> [YOUR INSTRUCTIONS]
Reproduce every line of the listing below word for word.

> [DATA SUPPLIED]
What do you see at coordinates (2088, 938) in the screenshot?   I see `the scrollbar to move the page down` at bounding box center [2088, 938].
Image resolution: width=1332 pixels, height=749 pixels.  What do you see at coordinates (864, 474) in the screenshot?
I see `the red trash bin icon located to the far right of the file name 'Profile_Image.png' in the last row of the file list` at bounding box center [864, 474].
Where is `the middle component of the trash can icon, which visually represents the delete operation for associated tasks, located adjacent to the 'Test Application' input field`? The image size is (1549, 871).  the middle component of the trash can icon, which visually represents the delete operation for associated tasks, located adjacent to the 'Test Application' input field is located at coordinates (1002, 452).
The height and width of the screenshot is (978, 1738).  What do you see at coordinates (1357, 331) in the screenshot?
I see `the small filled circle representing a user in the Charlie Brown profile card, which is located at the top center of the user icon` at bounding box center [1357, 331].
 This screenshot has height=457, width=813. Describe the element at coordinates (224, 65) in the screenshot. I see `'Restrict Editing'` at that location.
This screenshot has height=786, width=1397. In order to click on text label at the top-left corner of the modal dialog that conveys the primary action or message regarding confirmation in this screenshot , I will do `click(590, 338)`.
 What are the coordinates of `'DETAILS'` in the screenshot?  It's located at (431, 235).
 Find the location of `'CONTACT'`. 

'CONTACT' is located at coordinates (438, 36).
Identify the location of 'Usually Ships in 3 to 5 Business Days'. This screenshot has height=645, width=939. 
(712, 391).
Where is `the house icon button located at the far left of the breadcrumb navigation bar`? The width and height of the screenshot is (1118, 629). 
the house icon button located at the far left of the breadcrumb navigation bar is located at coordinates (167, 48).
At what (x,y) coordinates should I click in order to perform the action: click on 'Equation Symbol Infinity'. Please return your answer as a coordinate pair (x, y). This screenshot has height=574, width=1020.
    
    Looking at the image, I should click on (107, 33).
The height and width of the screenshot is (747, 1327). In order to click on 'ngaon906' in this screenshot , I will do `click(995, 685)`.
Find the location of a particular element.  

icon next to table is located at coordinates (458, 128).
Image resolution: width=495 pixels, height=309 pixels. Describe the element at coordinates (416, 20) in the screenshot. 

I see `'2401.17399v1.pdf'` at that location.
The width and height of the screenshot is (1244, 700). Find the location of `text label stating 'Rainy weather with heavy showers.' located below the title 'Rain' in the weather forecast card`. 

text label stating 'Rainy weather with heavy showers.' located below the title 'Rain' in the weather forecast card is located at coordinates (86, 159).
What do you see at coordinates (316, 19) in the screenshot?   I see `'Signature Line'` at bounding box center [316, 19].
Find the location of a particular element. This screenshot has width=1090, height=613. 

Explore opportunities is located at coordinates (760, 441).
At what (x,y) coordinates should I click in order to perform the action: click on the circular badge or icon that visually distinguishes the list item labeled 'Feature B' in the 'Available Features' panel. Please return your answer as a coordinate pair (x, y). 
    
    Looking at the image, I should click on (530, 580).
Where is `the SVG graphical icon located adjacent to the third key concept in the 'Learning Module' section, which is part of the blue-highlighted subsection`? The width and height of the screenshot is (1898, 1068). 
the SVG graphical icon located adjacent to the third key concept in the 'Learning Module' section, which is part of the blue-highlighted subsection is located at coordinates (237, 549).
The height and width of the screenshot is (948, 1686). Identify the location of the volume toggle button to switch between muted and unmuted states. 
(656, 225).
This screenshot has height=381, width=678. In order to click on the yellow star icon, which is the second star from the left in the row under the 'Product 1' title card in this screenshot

> [THE OUTPUT]
What do you see at coordinates (2088, 938) in the screenshot?   I see `the scrollbar to move the page down` at bounding box center [2088, 938].
Image resolution: width=1332 pixels, height=749 pixels.  What do you see at coordinates (864, 474) in the screenshot?
I see `the red trash bin icon located to the far right of the file name 'Profile_Image.png' in the last row of the file list` at bounding box center [864, 474].
Where is `the middle component of the trash can icon, which visually represents the delete operation for associated tasks, located adjacent to the 'Test Application' input field`? The image size is (1549, 871).  the middle component of the trash can icon, which visually represents the delete operation for associated tasks, located adjacent to the 'Test Application' input field is located at coordinates (1002, 452).
The height and width of the screenshot is (978, 1738).  What do you see at coordinates (1357, 331) in the screenshot?
I see `the small filled circle representing a user in the Charlie Brown profile card, which is located at the top center of the user icon` at bounding box center [1357, 331].
 This screenshot has height=457, width=813. Describe the element at coordinates (224, 65) in the screenshot. I see `'Restrict Editing'` at that location.
This screenshot has height=786, width=1397. In order to click on text label at the top-left corner of the modal dialog that conveys the primary action or message regarding confirmation in this screenshot , I will do `click(590, 338)`.
 What are the coordinates of `'DETAILS'` in the screenshot?  It's located at (431, 235).
 Find the location of `'CONTACT'`. 

'CONTACT' is located at coordinates (438, 36).
Identify the location of 'Usually Ships in 3 to 5 Business Days'. This screenshot has height=645, width=939. 
(712, 391).
Where is `the house icon button located at the far left of the breadcrumb navigation bar`? The width and height of the screenshot is (1118, 629). 
the house icon button located at the far left of the breadcrumb navigation bar is located at coordinates (167, 48).
At what (x,y) coordinates should I click in order to perform the action: click on 'Equation Symbol Infinity'. Please return your answer as a coordinate pair (x, y). This screenshot has height=574, width=1020.
    
    Looking at the image, I should click on (107, 33).
The height and width of the screenshot is (747, 1327). In order to click on 'ngaon906' in this screenshot , I will do `click(995, 685)`.
Find the location of a particular element.  

icon next to table is located at coordinates (458, 128).
Image resolution: width=495 pixels, height=309 pixels. Describe the element at coordinates (416, 20) in the screenshot. 

I see `'2401.17399v1.pdf'` at that location.
The width and height of the screenshot is (1244, 700). Find the location of `text label stating 'Rainy weather with heavy showers.' located below the title 'Rain' in the weather forecast card`. 

text label stating 'Rainy weather with heavy showers.' located below the title 'Rain' in the weather forecast card is located at coordinates (86, 159).
What do you see at coordinates (316, 19) in the screenshot?   I see `'Signature Line'` at bounding box center [316, 19].
Find the location of a particular element. This screenshot has width=1090, height=613. 

Explore opportunities is located at coordinates (760, 441).
At what (x,y) coordinates should I click in order to perform the action: click on the circular badge or icon that visually distinguishes the list item labeled 'Feature B' in the 'Available Features' panel. Please return your answer as a coordinate pair (x, y). 
    
    Looking at the image, I should click on (530, 580).
Where is `the SVG graphical icon located adjacent to the third key concept in the 'Learning Module' section, which is part of the blue-highlighted subsection`? The width and height of the screenshot is (1898, 1068). 
the SVG graphical icon located adjacent to the third key concept in the 'Learning Module' section, which is part of the blue-highlighted subsection is located at coordinates (237, 549).
The height and width of the screenshot is (948, 1686). Identify the location of the volume toggle button to switch between muted and unmuted states. 
(656, 225).
This screenshot has height=381, width=678. In order to click on the yellow star icon, which is the second star from the left in the row under the 'Product 1' title card in this screenshot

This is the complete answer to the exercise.